▶ **Task to carry out**: Only the lines from the one containing "Click the Span label under Row" through the end of the entries are to be copied, exactly and without pictures, please.

(Stored data)
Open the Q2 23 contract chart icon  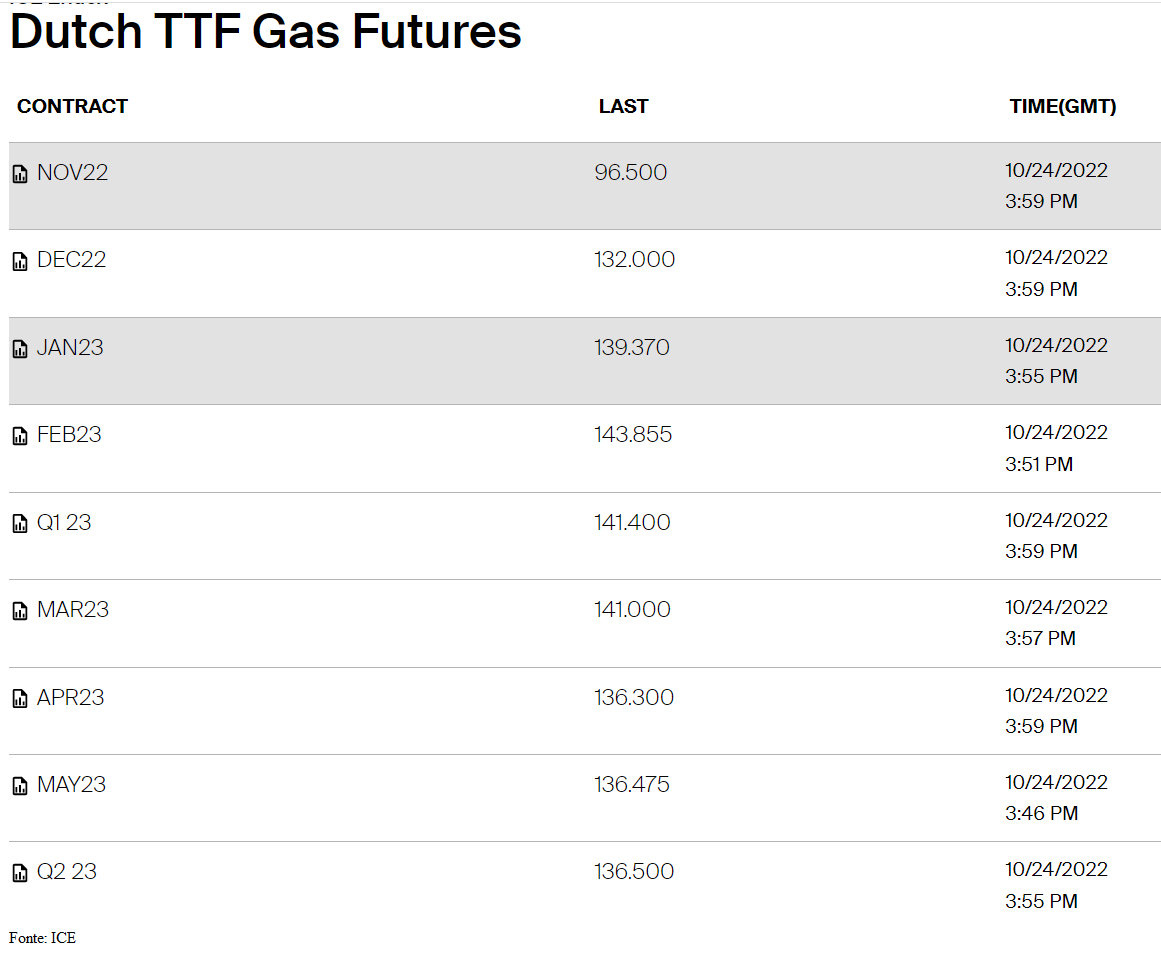click(20, 873)
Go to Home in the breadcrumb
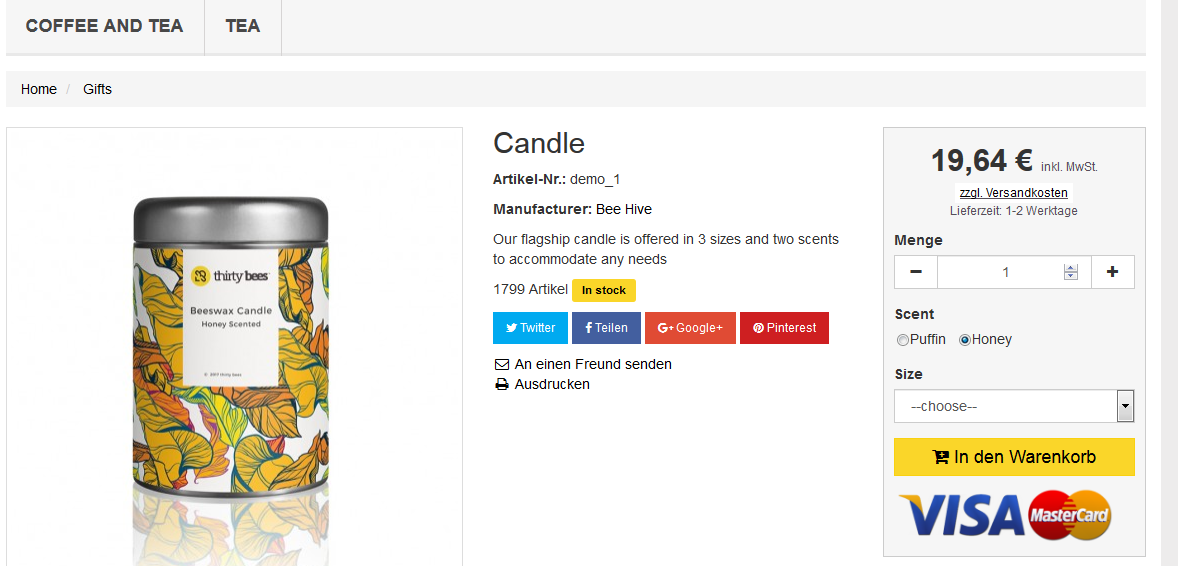This screenshot has height=566, width=1178. [39, 89]
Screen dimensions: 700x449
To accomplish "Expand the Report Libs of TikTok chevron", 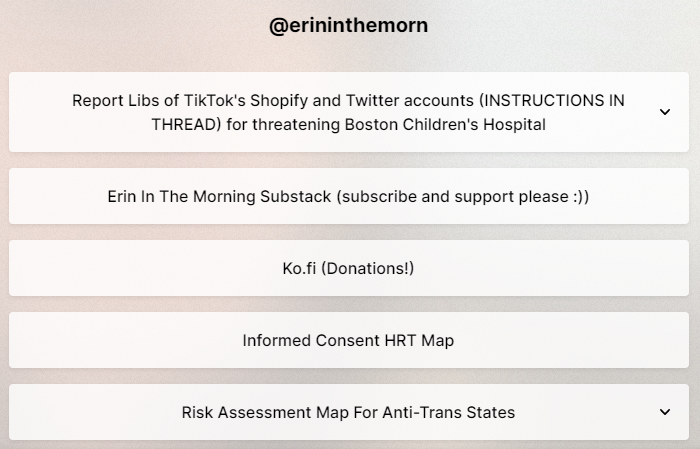I will coord(665,112).
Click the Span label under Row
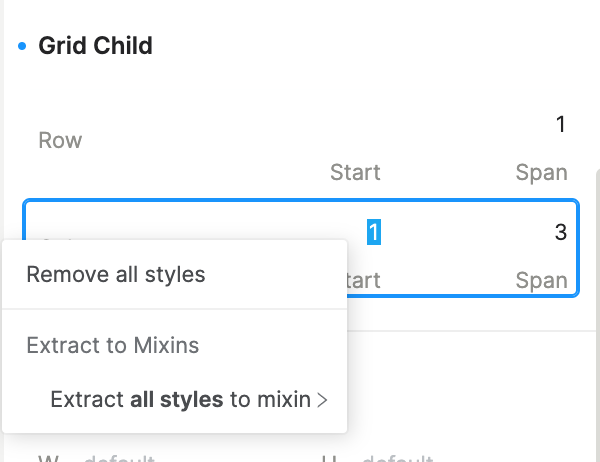This screenshot has width=600, height=462. click(x=541, y=172)
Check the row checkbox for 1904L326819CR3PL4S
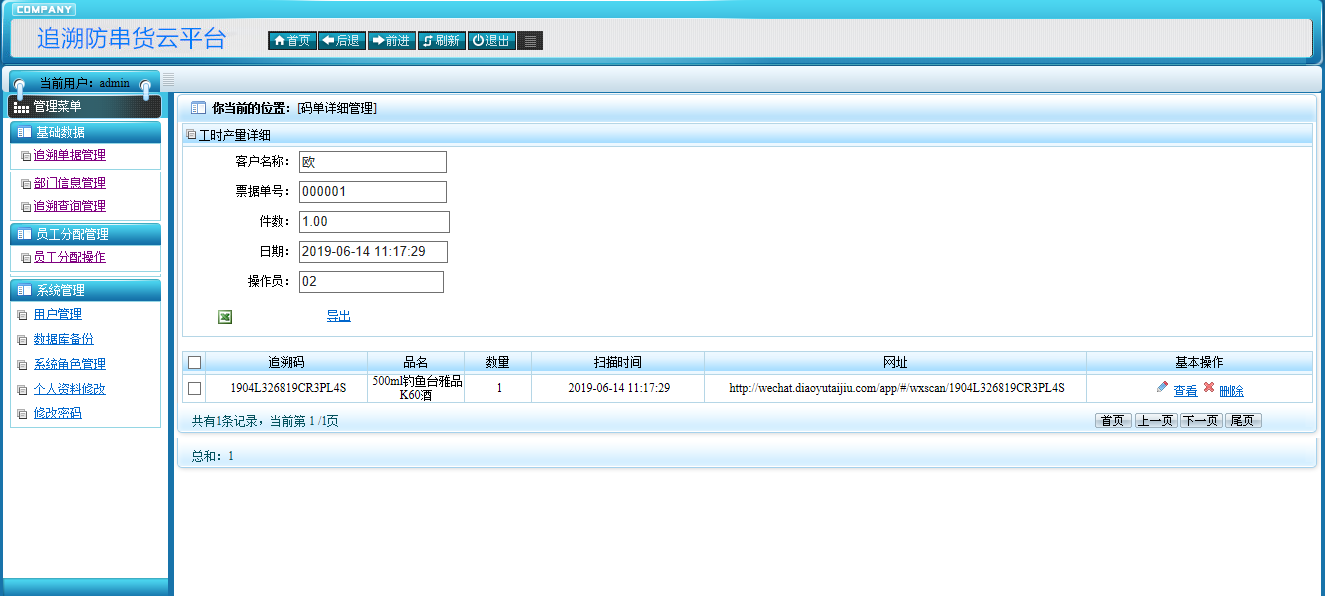The width and height of the screenshot is (1325, 596). [195, 388]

▶ **Answer section**:
Click the Span label under Row
This screenshot has width=600, height=462. click(x=541, y=172)
Check the row checkbox for 1904L326819CR3PL4S
The width and height of the screenshot is (1325, 596). [195, 388]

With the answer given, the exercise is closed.